La oportunidad perdida

La idea de poner en marcha un albergue social en Hadú partía de una necesidad que, de forma cada vez más sangrante, se pone en evidencia en la ciudad. Aquella idea quedó desvirtuada cuando, ya contra las cuerdas, la Ciudad tuvo que sacar deprisa y corriendo a los menores del centro del Hacho.

Después de años perdiendo el tiempo, después de advertencias y ante la amenaza de una sanción, se sacaron a los menores de La Esperanza y se buscó la solución para ‘salir del paso’, provocando un problema aún mayor. Porque lo tenemos.

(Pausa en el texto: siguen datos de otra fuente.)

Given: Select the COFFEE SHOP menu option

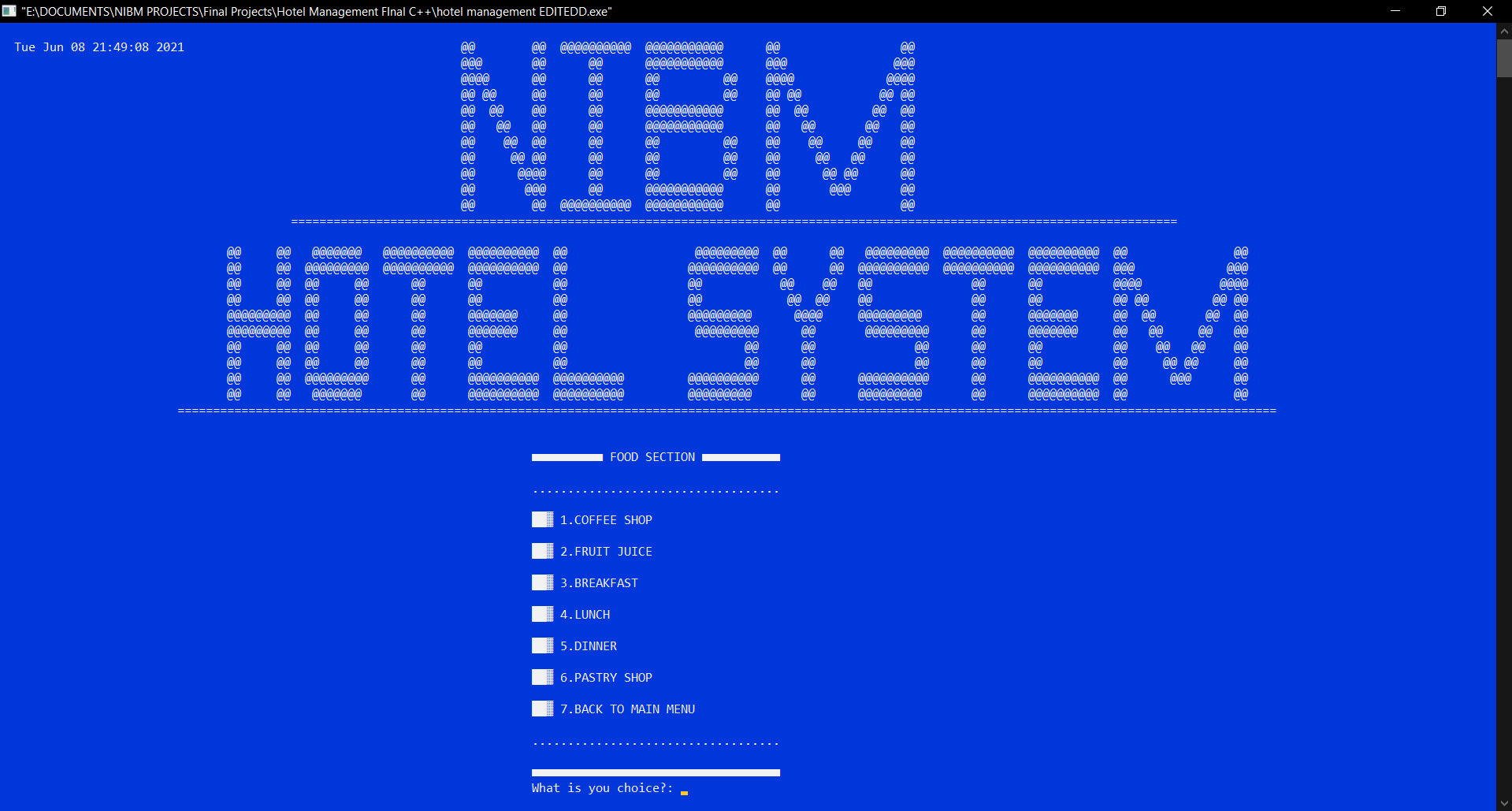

No se trata de que la institución ‘mantenga’ alquileres, ni incremente los presupuestos de corte social, ni que firme convenios para dar con mayor rapidez las ayudas de primera necesidad. No se trata de eso. Se trata de algo más. Se trata de disponer de una infraestructura para que nadie duerma en la calle, para que esas personas sin techo que convertimos de forma egoísta en nuestros invisibles tengan un lugar en el que dormir, comer e incluso intentar una rehabilitación social.
Que ahora no me salgan los tozudos de turno diciendo que no, que en Ceuta no tenemos de ‘esos’. Claro que los tenemos, esta no es la Perla a la que tanto aluden en los discursos, esta también es la ciudad de las luces y las sombras, de los enfermos que, sin familia, deambulan por las calles o duermen en rincones. Son esos hombres y mujeres que un día perdieron la estabilidad mental y se vieron atrapados en un mundo de realidades virtuales, de miedos, de inseguridades y que, sin apoyo de sus familias, se dedican a ir de calle en calle a veces pidiendo dinero, otras solo haciendo garabatos en papeles o quedándose sentados viendo pasar las jornadas sin darles sentido.
Un albergue social hubiera satisfecho esa necesidad, además de haber servido para atender una bolsa social cada vez mayor. Haber destinado el albergue a otra función fue un error. Lo fue en su día y lo sigue siendo hoy, porque para parchear una problemática cuyo único culpable fue la dejación (no se hizo un centro cuando se tuvo dinero) se ocasionó otro vacío mayor.
Ahora llega la Navidad, se inician campañas benéficas, se recogen alimentos... y se sigue sin dar una solución a los invisibles. Por cierto, mañana usted puede ser uno de ellos. Solo falta que se quiebre la línea, nada más.